「高瀬舟」最終レポート1

高瀬舟」の読み取りを終えた後、生徒に「お奉行様」の立場を取らせて、喜助への判決文を書くレポートを課している。初発の感想では喜助への同情論が多かったので、それとは逆の立場で立論させる訓練である。月曜と火曜に1つずつ授業をして、今日が提出の締切としていた。無理な日程かなと思っていたが、各クラスとも10数名が提出してくれた。
その中で、いいなと思った作品を1つ挙げる。

判決。喜助に対しては、遠島を申しつける。
喜助は弟を安楽死させたとも解釈できる。しかし、生命を尊厳する立場に立てば、どのような理由であっても死期を早めることは許されないため、喜助の行動を認めない。かの医師シュバイツァーは、「倫理の基本原理はすべての生きんとする意志に、自己の生に対すると同様な生命への畏敬をもたらそうとする内的要求を体験することにある」と述べている。つまり、生を維持し、促進するのは善であり、生を破壊し、阻害するのは悪であるということである。よって、この観点からみても、喜助の行動を認めることはできない。
さて、喜助は本来、弟殺しであるため死罪となるのが適当である。しかし今回の場合、命を奪おうとしたのは弟本人であり、喜助は医者を呼んで助けようとしている。だが、医者がすぐに来たとしても、弟の意志・傷の深さから考えて弟の延命の可能性は皆無であったと言える。よって喜助は生命を畏敬しているとは言えても弟の死に絶大な影響を与えたとは言えない。故にさらに軽い罪も考えられるが、法は世の混乱を防ぐためにも客観的に存在しなければならない。以上のことを踏まえると、軽罪では済ませられないが死罪には値しないため、遠島とする。
最後に、喜助の行動は罰すべきものではあるが、同情すべき点は多々ある。遠島に処すが、その正しい心は忘れないでもらいたい。

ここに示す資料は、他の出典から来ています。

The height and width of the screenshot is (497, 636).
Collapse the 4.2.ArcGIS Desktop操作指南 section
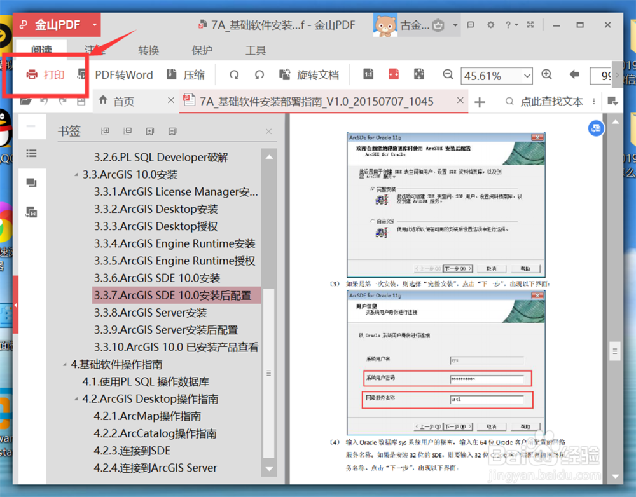coord(76,399)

「生命の尊厳」という抽象的な根拠を挙げているが、それをシュバイツァーの言葉を引用することによって補強している。なかなか良い内容である。後半は表現にやや稚拙なところがあるが。


今回は、喜助への有罪判決の根拠として安楽死のみを扱わせるような授業展開にしてしまった。そうすると、「高瀬舟」を読むことへの制約をかけることになる。反省事項である。もう1クラス残っているが、そちらではその制約を外してみよう。